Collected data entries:
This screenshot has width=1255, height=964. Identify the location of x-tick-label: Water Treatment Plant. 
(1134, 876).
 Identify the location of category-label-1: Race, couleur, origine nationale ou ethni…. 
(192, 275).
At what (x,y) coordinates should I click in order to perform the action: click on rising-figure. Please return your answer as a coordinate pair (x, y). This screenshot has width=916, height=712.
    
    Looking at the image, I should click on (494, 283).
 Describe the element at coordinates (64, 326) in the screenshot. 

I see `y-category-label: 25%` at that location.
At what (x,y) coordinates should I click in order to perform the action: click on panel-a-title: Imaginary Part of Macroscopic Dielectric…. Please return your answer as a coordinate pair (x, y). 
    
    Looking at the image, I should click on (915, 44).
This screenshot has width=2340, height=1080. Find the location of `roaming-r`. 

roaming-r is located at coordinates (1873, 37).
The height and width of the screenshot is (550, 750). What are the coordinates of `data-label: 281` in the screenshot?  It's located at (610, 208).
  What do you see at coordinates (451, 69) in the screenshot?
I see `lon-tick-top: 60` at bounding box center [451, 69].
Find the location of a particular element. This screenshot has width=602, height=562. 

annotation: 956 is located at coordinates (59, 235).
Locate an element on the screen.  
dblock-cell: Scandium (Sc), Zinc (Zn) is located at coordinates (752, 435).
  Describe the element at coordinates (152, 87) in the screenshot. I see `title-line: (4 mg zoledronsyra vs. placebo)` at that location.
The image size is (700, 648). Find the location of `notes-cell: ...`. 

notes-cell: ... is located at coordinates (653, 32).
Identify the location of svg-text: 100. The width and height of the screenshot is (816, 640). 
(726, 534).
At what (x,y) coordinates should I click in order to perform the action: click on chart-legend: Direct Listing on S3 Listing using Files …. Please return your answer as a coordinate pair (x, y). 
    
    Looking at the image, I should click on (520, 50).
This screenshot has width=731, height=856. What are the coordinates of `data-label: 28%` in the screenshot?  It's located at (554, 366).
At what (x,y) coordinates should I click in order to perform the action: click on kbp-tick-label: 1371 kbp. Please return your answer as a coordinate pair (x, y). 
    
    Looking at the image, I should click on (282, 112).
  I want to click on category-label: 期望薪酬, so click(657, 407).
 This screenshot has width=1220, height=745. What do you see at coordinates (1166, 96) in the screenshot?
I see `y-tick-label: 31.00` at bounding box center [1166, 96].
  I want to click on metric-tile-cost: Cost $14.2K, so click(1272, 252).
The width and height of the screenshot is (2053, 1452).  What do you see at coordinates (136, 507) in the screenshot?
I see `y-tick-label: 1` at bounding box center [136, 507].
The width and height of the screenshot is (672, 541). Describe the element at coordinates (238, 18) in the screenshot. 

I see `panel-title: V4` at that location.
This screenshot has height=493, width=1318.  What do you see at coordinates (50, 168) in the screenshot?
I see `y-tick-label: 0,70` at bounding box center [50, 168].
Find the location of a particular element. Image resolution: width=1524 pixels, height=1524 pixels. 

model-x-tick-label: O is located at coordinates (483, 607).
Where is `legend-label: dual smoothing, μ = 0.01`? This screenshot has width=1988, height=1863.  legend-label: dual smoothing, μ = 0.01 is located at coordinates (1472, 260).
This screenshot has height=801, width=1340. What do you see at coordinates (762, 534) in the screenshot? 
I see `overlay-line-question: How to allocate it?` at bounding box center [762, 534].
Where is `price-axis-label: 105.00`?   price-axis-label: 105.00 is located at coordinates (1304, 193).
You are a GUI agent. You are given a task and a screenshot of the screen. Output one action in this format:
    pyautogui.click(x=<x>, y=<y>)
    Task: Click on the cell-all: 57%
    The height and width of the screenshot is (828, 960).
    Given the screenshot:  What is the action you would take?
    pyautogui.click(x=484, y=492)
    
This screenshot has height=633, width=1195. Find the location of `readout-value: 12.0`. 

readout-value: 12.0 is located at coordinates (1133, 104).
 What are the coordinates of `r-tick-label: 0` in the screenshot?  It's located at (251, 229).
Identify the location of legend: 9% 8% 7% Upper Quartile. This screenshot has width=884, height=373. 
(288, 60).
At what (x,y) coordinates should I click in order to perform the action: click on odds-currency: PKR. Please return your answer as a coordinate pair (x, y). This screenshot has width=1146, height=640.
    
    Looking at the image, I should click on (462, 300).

▸ Your assignment:
Convert the items above into a Markdown table with a Row column for the row number and a Line column for each line. Leave out blank lines.

▸ Response to the task:
| Row | Line |
|---|---|
| 1 | This screenshot has width=1255, height=964. Identify the location of x-tick-label: Water Treatment Plant.  |
| 2 | (1134, 876). |
| 3 |  Identify the location of category-label-1: Race, couleur, origine nationale ou ethni….  |
| 4 | (192, 275). |
| 5 | At what (x,y) coordinates should I click in order to perform the action: click on rising-figure. Please return your answer as a coordinate pair (x, y). This screenshot has width=916, height=712. |
| 6 |     Looking at the image, I should click on (494, 283). |
| 7 |  Describe the element at coordinates (64, 326) in the screenshot.  |
| 8 | I see `y-category-label: 25%` at that location. |
| 9 | At what (x,y) coordinates should I click in order to perform the action: click on panel-a-title: Imaginary Part of Macroscopic Dielectric…. Please return your answer as a coordinate pair (x, y).  |
| 10 |     Looking at the image, I should click on (915, 44). |
| 11 | This screenshot has width=2340, height=1080. Find the location of `roaming-r`.  |
| 12 | roaming-r is located at coordinates (1873, 37). |
| 13 | The height and width of the screenshot is (550, 750). What are the coordinates of `data-label: 281` in the screenshot?  It's located at (610, 208). |
| 14 |   What do you see at coordinates (451, 69) in the screenshot? |
| 15 | I see `lon-tick-top: 60` at bounding box center [451, 69]. |
| 16 | Find the location of a particular element. This screenshot has width=602, height=562.  |
| 17 | annotation: 956 is located at coordinates (59, 235). |
| 18 | Locate an element on the screen.   |
| 19 | dblock-cell: Scandium (Sc), Zinc (Zn) is located at coordinates (752, 435). |
| 20 |   Describe the element at coordinates (152, 87) in the screenshot. I see `title-line: (4 mg zoledronsyra vs. placebo)` at that location. |
| 21 | The image size is (700, 648). Find the location of `notes-cell: ...`.  |
| 22 | notes-cell: ... is located at coordinates (653, 32). |
| 23 | Identify the location of svg-text: 100. The width and height of the screenshot is (816, 640).  |
| 24 | (726, 534). |
| 25 | At what (x,y) coordinates should I click in order to perform the action: click on chart-legend: Direct Listing on S3 Listing using Files …. Please return your answer as a coordinate pair (x, y).  |
| 26 |     Looking at the image, I should click on (520, 50). |
| 27 | This screenshot has width=731, height=856. What are the coordinates of `data-label: 28%` in the screenshot?  It's located at (554, 366). |
| 28 | At what (x,y) coordinates should I click in order to perform the action: click on kbp-tick-label: 1371 kbp. Please return your answer as a coordinate pair (x, y).  |
| 29 |     Looking at the image, I should click on (282, 112). |
| 30 |   I want to click on category-label: 期望薪酬, so click(657, 407). |
| 31 |  This screenshot has width=1220, height=745. What do you see at coordinates (1166, 96) in the screenshot? |
| 32 | I see `y-tick-label: 31.00` at bounding box center [1166, 96]. |
| 33 |   I want to click on metric-tile-cost: Cost $14.2K, so click(1272, 252). |
| 34 | The width and height of the screenshot is (2053, 1452).  What do you see at coordinates (136, 507) in the screenshot? |
| 35 | I see `y-tick-label: 1` at bounding box center [136, 507]. |
| 36 | The width and height of the screenshot is (672, 541). Describe the element at coordinates (238, 18) in the screenshot.  |
| 37 | I see `panel-title: V4` at that location. |
| 38 | This screenshot has height=493, width=1318.  What do you see at coordinates (50, 168) in the screenshot? |
| 39 | I see `y-tick-label: 0,70` at bounding box center [50, 168]. |
| 40 | Find the location of a particular element. Image resolution: width=1524 pixels, height=1524 pixels.  |
| 41 | model-x-tick-label: O is located at coordinates (483, 607). |
| 42 | Where is `legend-label: dual smoothing, μ = 0.01`? This screenshot has width=1988, height=1863.  legend-label: dual smoothing, μ = 0.01 is located at coordinates (1472, 260). |
| 43 | This screenshot has height=801, width=1340. What do you see at coordinates (762, 534) in the screenshot?  |
| 44 | I see `overlay-line-question: How to allocate it?` at bounding box center [762, 534]. |
| 45 | Where is `price-axis-label: 105.00`?   price-axis-label: 105.00 is located at coordinates (1304, 193). |
| 46 | You are a GUI agent. You are given a task and a screenshot of the screen. Output one action in this format: |
| 47 |     pyautogui.click(x=<x>, y=<y>) |
| 48 |     Task: Click on the cell-all: 57% |
| 49 |     The height and width of the screenshot is (828, 960). |
| 50 |     Given the screenshot:  What is the action you would take? |
| 51 |     pyautogui.click(x=484, y=492) |
| 52 | This screenshot has height=633, width=1195. Find the location of `readout-value: 12.0`.  |
| 53 | readout-value: 12.0 is located at coordinates (1133, 104). |
| 54 |  What are the coordinates of `r-tick-label: 0` in the screenshot?  It's located at (251, 229). |
| 55 | Identify the location of legend: 9% 8% 7% Upper Quartile. This screenshot has width=884, height=373.  |
| 56 | (288, 60). |
| 57 | At what (x,y) coordinates should I click in order to perform the action: click on odds-currency: PKR. Please return your answer as a coordinate pair (x, y). This screenshot has width=1146, height=640. |
| 58 |     Looking at the image, I should click on (462, 300). |